Many people have used the new pension freedoms introduced in April 2015 to tap into their pension pot after the age of 55.

For those whose pension fund is simply a pot of money from which they want to draw some form of retirement income, the new choices available on using that pot have been widely welcomed.

But if you are thinking about drawing pension cash (perhaps because of a personal financial crisis) and then going back to saving again at a later stage, November's Autumn Statement had a sting in the tail that you should be aware of.

The reason for this is that when the new freedoms first came in, the government of the day was worried that a minority might take advantage of them in order to get extra tax relief.

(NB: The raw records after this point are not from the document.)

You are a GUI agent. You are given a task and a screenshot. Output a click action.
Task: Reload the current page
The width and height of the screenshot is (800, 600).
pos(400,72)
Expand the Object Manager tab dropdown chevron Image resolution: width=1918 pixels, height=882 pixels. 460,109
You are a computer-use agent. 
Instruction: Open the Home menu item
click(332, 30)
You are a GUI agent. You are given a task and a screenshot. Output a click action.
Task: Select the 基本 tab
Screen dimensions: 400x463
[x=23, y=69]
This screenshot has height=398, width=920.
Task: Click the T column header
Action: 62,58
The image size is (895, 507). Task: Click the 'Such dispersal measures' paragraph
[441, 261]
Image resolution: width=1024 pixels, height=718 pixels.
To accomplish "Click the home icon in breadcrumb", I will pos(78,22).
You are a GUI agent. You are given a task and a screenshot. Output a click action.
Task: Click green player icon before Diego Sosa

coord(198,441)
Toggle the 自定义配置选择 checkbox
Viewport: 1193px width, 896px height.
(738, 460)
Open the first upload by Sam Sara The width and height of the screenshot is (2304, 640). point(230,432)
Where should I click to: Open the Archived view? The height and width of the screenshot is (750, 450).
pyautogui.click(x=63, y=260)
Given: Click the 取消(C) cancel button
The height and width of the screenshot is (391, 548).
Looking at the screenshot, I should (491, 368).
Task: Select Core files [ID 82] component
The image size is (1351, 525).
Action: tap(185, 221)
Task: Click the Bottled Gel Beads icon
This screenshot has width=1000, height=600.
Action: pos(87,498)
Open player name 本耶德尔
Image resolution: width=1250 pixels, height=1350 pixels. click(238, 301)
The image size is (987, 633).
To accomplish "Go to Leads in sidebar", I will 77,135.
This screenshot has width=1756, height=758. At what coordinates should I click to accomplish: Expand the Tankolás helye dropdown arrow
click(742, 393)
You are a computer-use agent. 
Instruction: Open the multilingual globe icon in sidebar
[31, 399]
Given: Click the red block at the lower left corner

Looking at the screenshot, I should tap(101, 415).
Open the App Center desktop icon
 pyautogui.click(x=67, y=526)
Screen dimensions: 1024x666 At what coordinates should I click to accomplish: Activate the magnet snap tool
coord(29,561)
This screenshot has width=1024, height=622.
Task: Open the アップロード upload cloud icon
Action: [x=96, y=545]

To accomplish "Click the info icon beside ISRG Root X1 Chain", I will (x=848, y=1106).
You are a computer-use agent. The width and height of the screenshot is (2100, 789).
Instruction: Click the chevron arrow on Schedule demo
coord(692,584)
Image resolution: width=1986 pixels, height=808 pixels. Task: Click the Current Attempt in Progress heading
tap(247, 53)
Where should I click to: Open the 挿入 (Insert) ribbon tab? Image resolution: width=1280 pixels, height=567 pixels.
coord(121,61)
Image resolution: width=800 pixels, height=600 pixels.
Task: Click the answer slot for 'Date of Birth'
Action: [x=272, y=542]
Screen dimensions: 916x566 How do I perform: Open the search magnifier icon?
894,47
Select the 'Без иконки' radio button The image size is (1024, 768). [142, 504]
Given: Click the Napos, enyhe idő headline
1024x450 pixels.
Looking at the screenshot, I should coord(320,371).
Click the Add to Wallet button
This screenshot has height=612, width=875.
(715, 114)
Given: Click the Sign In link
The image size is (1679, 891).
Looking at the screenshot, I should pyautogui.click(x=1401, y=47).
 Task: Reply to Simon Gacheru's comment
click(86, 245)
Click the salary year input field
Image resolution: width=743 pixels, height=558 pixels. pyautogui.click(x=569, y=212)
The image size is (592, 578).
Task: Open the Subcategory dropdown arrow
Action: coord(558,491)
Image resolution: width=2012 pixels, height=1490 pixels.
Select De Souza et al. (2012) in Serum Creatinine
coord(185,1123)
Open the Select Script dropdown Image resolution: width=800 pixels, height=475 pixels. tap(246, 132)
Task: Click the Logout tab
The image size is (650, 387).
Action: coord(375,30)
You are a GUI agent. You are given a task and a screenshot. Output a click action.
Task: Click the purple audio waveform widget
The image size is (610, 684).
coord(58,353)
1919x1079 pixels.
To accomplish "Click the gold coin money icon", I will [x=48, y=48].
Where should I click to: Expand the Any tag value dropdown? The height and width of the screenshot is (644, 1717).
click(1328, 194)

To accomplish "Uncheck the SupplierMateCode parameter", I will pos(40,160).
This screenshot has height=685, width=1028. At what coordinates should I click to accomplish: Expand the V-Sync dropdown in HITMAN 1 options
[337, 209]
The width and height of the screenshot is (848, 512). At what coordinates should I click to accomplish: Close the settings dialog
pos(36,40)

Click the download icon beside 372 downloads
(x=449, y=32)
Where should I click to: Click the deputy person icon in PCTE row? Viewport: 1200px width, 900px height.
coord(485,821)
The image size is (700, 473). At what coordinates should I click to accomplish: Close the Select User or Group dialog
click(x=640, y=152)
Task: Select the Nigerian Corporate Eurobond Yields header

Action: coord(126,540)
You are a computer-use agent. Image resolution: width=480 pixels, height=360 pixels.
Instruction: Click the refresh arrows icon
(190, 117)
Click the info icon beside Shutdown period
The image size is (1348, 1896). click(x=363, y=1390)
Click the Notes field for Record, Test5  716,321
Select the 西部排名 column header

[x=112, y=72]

To see how this might work, consider someone with a not untypical pension pot of, say, £24,000. In the past you had little choice but to use it to buy an annuity. Under the new rules it is possible to take the whole lot as cash - a quarter as a tax-free lump sum and the balance drawn as taxable income.

In this example you could take £6,000 tax-free and pay basic-rate tax on the remaining £18,000, receiving a total of £20,400 after tax. If you then simply got on with your retirement then there's no problem.

But what if you instead paid the £20,400 back into a pension? You could claim basic-rate tax relief on your contribution, giving you a total of £25,500, and then withdraw the whole lot again. This would give you a £6,375 tax-free lump sum and £19,125 of taxable cash.

Deducting basic rate tax of £3,825 from the taxable part would leave you with a total of £21,675. Magically, your initial £20,400 had become £21,675. And, subject to overall annual limits, you could do the same thing again and again.

Understandably, the government was not keen on this happening. So it invented something called a money purchase annual allowance (MPAA) to try to prevent it. Under the MPAA, long as you only withdraw tax-free cash from your pension pot, you are fine.

But as soon as you draw a pound of taxable cash, your ability to contribute to a pension is slashed from the usual pre-retirement £40,000 per year, to just £10,000 per year. This £10,000 figure includes both your personal contributions and any contributions from your employer.

Although this is yet another complexity in the system, most people accepted that something of the sort was needed to prevent the sort of 'recycling' of pension cash described above.

But it was a surprise when, in the Autumn Statement, chancellor Philip Hammond announced plans to cut the MPAA further - from £10,000 to just £4,000 from April 2017 - thereby raising the government around £70 million a year.


Few commentators had seen this coming, but this suggests that 'recycling' of taxed cash from pension pots may have been more widespread than was realised.

The problem with this proposed change is that it could unfairly penalise those who are not trying to abuse the system but have simply fallen on hard times in their late 50s or early 60s, before starting to rebuild their finances.

If you were over 55 and had a spell out of work and needed cash, for instance, you might well have chosen to access your pension fund to tide you over. If things then improved and you got a decent job, you might want to start building up your pension pot again.

But if you had taken taxable cash, then under the new rules you would only be able to save £4,000 per year. This means your chances of building up a worthwhile pot before you retired would be much more limited.

Suppose, for example, you resume pension saving at the age of 58. If you plan to retire at 65, you have just seven years left.

Under the current rules you have time to build up an additional £70,000 in pension contributions (ignoring investment growth), which might deliver a pension of (roughly) £70 per week.

Under the new rules, you can build a pot of just £28,000, delivering a pension of around £28 per week.

In addition, if you have an employer who will match your personal contributions on a pound-for-pound basis, the new system allows you to tap in to only £2,000 per year of matching contributions compared with a potential £5,000 per year currently.

The desire to stop people abusing the tax relief system is understandable, but this measure does seem pretty heavy-handed, and risks penalising people trying to do the right thing. If you want to respond to the consultation, it closes on 15 February 2017.

Unfortunately, given that the consultation closes just a few weeks before the changes are due to be implemented, it is hard to avoid the feeling that the Treasury has already made up its mind about this somewhat mean-spirited change.